Data to use =>
--------------------------------
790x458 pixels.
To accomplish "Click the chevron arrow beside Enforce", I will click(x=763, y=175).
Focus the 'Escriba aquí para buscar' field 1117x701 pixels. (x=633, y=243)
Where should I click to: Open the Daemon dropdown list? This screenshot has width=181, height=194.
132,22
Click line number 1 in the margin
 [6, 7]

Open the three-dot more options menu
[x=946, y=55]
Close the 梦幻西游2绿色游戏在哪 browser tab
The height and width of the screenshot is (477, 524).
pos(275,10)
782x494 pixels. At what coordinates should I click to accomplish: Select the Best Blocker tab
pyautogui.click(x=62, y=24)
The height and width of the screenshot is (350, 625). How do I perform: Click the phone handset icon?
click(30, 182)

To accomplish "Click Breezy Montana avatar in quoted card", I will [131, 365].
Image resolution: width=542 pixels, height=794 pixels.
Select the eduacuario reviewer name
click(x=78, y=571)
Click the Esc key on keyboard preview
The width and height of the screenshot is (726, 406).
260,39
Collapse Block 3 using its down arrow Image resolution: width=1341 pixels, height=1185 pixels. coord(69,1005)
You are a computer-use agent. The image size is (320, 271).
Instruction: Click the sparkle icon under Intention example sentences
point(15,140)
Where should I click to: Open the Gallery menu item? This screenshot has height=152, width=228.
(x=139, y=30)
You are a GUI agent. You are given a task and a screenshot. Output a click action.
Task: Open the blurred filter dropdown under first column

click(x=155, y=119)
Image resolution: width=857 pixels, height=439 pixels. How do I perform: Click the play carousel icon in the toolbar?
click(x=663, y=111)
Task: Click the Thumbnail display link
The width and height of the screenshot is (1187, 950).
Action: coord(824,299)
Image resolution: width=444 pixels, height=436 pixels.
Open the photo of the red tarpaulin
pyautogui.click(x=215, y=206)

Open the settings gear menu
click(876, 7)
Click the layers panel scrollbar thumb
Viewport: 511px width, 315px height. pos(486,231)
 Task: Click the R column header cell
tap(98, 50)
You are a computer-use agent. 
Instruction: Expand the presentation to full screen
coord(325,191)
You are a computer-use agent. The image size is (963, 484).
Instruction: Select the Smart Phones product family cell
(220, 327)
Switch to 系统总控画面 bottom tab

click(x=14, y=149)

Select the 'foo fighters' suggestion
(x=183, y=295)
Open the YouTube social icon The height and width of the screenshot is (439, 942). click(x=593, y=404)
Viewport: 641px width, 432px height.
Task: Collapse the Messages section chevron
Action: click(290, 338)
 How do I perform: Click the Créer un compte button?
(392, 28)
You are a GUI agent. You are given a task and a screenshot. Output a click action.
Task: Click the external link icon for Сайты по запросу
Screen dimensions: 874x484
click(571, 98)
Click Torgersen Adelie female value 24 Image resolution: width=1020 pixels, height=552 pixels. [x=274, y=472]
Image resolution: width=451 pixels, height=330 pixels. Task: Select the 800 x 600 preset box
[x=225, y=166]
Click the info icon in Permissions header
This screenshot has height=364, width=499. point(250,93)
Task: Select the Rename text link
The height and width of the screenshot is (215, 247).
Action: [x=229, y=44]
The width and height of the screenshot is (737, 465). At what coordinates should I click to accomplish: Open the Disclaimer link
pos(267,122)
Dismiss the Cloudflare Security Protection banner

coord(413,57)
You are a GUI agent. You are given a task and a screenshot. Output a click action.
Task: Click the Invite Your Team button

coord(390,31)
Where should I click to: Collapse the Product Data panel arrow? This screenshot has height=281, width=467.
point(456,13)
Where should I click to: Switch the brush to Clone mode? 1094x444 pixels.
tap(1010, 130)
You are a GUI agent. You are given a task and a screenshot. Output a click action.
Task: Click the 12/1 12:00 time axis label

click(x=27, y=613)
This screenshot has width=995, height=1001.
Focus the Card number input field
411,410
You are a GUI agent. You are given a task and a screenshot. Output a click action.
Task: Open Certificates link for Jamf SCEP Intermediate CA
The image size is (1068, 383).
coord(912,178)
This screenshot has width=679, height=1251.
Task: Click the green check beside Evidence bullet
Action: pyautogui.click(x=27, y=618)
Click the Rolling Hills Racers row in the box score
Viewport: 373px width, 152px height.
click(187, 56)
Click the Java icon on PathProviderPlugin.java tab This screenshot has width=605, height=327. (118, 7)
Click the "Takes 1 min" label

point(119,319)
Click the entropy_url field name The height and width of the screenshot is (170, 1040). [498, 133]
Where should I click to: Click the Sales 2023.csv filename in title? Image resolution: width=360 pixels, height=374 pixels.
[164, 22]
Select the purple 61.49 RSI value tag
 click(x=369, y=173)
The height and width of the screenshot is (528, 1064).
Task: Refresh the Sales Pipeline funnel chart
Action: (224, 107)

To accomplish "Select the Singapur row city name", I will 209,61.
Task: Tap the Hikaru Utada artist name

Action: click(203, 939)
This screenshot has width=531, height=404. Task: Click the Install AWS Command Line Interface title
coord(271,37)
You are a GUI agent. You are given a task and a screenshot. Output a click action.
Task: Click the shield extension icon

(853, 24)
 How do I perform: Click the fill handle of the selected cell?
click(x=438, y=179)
--------------------------------
Task instructions => Please render every line of the records above as a JSON list of strings, one string per line, leaving out any blank lines.

Result of this exercise =>
[
  "790x458 pixels.",
  "To accomplish \"Click the chevron arrow beside Enforce\", I will click(x=763, y=175).",
  "Focus the 'Escriba aquí para buscar' field 1117x701 pixels. (x=633, y=243)",
  "Where should I click to: Open the Daemon dropdown list? This screenshot has width=181, height=194.",
  "132,22",
  "Click line number 1 in the margin",
  " [6, 7]",
  "Open the three-dot more options menu",
  "[x=946, y=55]",
  "Close the 梦幻西游2绿色游戏在哪 browser tab",
  "The height and width of the screenshot is (477, 524).",
  "pos(275,10)",
  "782x494 pixels. At what coordinates should I click to accomplish: Select the Best Blocker tab",
  "pyautogui.click(x=62, y=24)",
  "The height and width of the screenshot is (350, 625). How do I perform: Click the phone handset icon?",
  "click(30, 182)",
  "To accomplish \"Click Breezy Montana avatar in quoted card\", I will [131, 365].",
  "Image resolution: width=542 pixels, height=794 pixels.",
  "Select the eduacuario reviewer name",
  "click(x=78, y=571)",
  "Click the Esc key on keyboard preview",
  "The width and height of the screenshot is (726, 406).",
  "260,39",
  "Collapse Block 3 using its down arrow Image resolution: width=1341 pixels, height=1185 pixels. coord(69,1005)",
  "You are a computer-use agent. The image size is (320, 271).",
  "Instruction: Click the sparkle icon under Intention example sentences",
  "point(15,140)",
  "Where should I click to: Open the Gallery menu item? This screenshot has height=152, width=228.",
  "(x=139, y=30)",
  "You are a GUI agent. You are given a task and a screenshot. Output a click action.",
  "Task: Open the blurred filter dropdown under first column",
  "click(x=155, y=119)",
  "Image resolution: width=857 pixels, height=439 pixels. How do I perform: Click the play carousel icon in the toolbar?",
  "click(x=663, y=111)",
  "Task: Click the Thumbnail display link",
  "The width and height of the screenshot is (1187, 950).",
  "Action: coord(824,299)",
  "Image resolution: width=444 pixels, height=436 pixels.",
  "Open the photo of the red tarpaulin",
  "pyautogui.click(x=215, y=206)",
  "Open the settings gear menu",
  "click(876, 7)",
  "Click the layers panel scrollbar thumb",
  "Viewport: 511px width, 315px height. pos(486,231)",
  " Task: Click the R column header cell",
  "tap(98, 50)",
  "You are a computer-use agent. ",
  "Instruction: Expand the presentation to full screen",
  "coord(325,191)",
  "You are a computer-use agent. The image size is (963, 484).",
  "Instruction: Select the Smart Phones product family cell",
  "(220, 327)",
  "Switch to 系统总控画面 bottom tab",
  "click(x=14, y=149)",
  "Select the 'foo fighters' suggestion",
  "(x=183, y=295)",
  "Open the YouTube social icon The height and width of the screenshot is (439, 942). click(x=593, y=404)",
  "Viewport: 641px width, 432px height.",
  "Task: Collapse the Messages section chevron",
  "Action: click(290, 338)",
  " How do I perform: Click the Créer un compte button?",
  "(392, 28)",
  "You are a GUI agent. You are given a task and a screenshot. Output a click action.",
  "Task: Click the external link icon for Сайты по запросу",
  "Screen dimensions: 874x484",
  "click(571, 98)",
  "Click Torgersen Adelie female value 24 Image resolution: width=1020 pixels, height=552 pixels. [x=274, y=472]",
  "Image resolution: width=451 pixels, height=330 pixels. Task: Select the 800 x 600 preset box",
  "[x=225, y=166]",
  "Click the info icon in Permissions header",
  "This screenshot has height=364, width=499. point(250,93)",
  "Task: Select the Rename text link",
  "The height and width of the screenshot is (215, 247).",
  "Action: [x=229, y=44]",
  "The width and height of the screenshot is (737, 465). At what coordinates should I click to accomplish: Open the Disclaimer link",
  "pos(267,122)",
  "Dismiss the Cloudflare Security Protection banner",
  "coord(413,57)",
  "You are a GUI agent. You are given a task and a screenshot. Output a click action.",
  "Task: Click the Invite Your Team button",
  "coord(390,31)",
  "Where should I click to: Collapse the Product Data panel arrow? This screenshot has height=281, width=467.",
  "point(456,13)",
  "Where should I click to: Switch the brush to Clone mode? 1094x444 pixels.",
  "tap(1010, 130)",
  "You are a GUI agent. You are given a task and a screenshot. Output a click action.",
  "Task: Click the 12/1 12:00 time axis label",
  "click(x=27, y=613)",
  "This screenshot has width=995, height=1001.",
  "Focus the Card number input field",
  "411,410",
  "You are a GUI agent. You are given a task and a screenshot. Output a click action.",
  "Task: Open Certificates link for Jamf SCEP Intermediate CA",
  "The image size is (1068, 383).",
  "coord(912,178)",
  "This screenshot has width=679, height=1251.",
  "Task: Click the green check beside Evidence bullet",
  "Action: pyautogui.click(x=27, y=618)",
  "Click the Rolling Hills Racers row in the box score",
  "Viewport: 373px width, 152px height.",
  "click(187, 56)",
  "Click the Java icon on PathProviderPlugin.java tab This screenshot has width=605, height=327. (118, 7)",
  "Click the \"Takes 1 min\" label",
  "point(119,319)",
  "Click the entropy_url field name The height and width of the screenshot is (170, 1040). [498, 133]",
  "Where should I click to: Click the Sales 2023.csv filename in title? Image resolution: width=360 pixels, height=374 pixels.",
  "[164, 22]",
  "Select the purple 61.49 RSI value tag",
  " click(x=369, y=173)",
  "The height and width of the screenshot is (528, 1064).",
  "Task: Refresh the Sales Pipeline funnel chart",
  "Action: (224, 107)",
  "To accomplish \"Select the Singapur row city name\", I will 209,61.",
  "Task: Tap the Hikaru Utada artist name",
  "Action: click(203, 939)",
  "This screenshot has width=531, height=404. Task: Click the Install AWS Command Line Interface title",
  "coord(271,37)",
  "You are a GUI agent. You are given a task and a screenshot. Output a click action.",
  "Task: Click the shield extension icon",
  "(853, 24)",
  " How do I perform: Click the fill handle of the selected cell?",
  "click(x=438, y=179)"
]